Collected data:

::::::

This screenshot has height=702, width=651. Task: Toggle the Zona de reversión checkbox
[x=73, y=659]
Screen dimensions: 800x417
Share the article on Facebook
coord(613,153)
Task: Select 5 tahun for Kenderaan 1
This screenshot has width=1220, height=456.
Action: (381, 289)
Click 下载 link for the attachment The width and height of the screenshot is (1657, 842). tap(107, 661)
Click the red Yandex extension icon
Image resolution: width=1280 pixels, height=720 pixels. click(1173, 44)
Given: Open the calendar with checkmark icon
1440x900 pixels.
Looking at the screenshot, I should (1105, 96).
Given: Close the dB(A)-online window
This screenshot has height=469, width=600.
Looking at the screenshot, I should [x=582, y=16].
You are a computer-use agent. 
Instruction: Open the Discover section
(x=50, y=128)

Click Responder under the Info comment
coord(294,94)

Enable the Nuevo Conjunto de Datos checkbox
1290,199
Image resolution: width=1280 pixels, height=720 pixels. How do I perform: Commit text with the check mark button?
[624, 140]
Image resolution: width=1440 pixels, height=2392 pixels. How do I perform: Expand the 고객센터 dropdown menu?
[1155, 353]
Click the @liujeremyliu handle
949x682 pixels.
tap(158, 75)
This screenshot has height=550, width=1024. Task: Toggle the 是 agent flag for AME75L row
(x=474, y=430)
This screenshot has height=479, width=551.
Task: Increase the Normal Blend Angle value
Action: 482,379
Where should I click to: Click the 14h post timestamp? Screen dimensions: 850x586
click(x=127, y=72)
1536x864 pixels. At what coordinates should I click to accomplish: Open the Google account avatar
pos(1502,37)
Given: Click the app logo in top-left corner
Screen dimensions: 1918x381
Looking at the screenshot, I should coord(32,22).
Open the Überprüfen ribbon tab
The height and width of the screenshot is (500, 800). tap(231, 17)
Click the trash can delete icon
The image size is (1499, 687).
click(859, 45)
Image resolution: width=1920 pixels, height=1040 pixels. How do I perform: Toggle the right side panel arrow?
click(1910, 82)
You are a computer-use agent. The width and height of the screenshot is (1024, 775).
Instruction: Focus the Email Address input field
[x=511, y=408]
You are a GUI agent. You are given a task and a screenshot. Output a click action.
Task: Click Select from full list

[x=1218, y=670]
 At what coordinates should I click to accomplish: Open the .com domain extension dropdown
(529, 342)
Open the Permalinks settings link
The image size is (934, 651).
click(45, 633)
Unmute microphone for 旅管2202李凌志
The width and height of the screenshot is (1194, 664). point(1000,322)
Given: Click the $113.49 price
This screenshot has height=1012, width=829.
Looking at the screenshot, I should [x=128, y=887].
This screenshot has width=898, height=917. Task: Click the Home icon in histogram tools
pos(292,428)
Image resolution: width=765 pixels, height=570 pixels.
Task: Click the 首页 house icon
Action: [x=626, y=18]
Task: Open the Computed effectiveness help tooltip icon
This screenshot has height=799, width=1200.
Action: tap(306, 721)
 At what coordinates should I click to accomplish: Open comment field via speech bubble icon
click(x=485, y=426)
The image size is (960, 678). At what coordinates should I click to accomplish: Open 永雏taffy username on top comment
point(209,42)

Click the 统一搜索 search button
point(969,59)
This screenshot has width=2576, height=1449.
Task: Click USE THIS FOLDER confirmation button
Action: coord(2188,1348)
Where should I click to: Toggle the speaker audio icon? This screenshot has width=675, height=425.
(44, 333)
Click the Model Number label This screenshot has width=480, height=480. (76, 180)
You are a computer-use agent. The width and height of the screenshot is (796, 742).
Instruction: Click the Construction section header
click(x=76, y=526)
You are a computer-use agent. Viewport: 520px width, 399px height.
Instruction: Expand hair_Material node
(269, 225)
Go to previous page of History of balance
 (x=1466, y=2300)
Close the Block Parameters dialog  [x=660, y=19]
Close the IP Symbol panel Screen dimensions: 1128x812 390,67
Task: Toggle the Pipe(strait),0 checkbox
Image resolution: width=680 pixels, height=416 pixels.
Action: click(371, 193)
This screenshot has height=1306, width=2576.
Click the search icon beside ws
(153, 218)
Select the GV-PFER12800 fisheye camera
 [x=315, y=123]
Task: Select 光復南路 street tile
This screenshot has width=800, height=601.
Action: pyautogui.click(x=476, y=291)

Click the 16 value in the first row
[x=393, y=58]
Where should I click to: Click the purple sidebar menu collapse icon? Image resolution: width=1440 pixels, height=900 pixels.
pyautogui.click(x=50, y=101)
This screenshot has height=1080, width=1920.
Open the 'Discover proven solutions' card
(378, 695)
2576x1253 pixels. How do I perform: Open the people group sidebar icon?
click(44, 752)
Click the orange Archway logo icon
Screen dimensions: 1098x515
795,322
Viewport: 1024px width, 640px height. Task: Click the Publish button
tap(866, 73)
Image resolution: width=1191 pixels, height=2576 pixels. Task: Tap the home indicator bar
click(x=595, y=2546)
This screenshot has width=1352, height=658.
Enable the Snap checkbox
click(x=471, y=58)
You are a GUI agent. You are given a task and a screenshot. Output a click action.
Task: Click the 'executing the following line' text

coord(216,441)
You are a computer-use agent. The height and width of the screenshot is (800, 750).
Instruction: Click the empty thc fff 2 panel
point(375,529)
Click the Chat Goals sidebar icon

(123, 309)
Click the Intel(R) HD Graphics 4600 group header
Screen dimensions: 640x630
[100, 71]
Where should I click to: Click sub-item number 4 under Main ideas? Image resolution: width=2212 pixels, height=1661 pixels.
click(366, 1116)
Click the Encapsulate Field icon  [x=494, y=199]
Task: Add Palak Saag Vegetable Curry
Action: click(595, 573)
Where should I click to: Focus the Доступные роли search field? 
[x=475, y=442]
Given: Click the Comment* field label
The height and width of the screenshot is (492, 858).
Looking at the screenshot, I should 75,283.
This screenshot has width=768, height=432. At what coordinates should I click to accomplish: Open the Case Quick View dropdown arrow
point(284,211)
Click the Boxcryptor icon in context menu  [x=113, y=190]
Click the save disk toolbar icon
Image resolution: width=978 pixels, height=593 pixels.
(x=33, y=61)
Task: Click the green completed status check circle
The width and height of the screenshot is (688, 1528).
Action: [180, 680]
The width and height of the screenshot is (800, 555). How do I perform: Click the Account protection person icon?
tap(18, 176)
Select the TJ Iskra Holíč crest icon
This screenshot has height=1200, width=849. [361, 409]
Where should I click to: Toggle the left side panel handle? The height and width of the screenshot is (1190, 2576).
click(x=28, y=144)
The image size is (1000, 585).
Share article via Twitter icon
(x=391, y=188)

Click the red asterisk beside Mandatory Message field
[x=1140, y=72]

::::::

* _EXERCISE BRIEF_
Return, from the data above, each line in which the string "computer" appears.

* _EXERCISE SOLUTION_
You are a computer-use agent. 
You are a computer-use agent. The width and height of the screenshot is (1024, 775).
You are a computer-use agent. The width and height of the screenshot is (796, 742).
You are a computer-use agent. Viewport: 520px width, 399px height.
You are a computer-use agent. The height and width of the screenshot is (800, 750).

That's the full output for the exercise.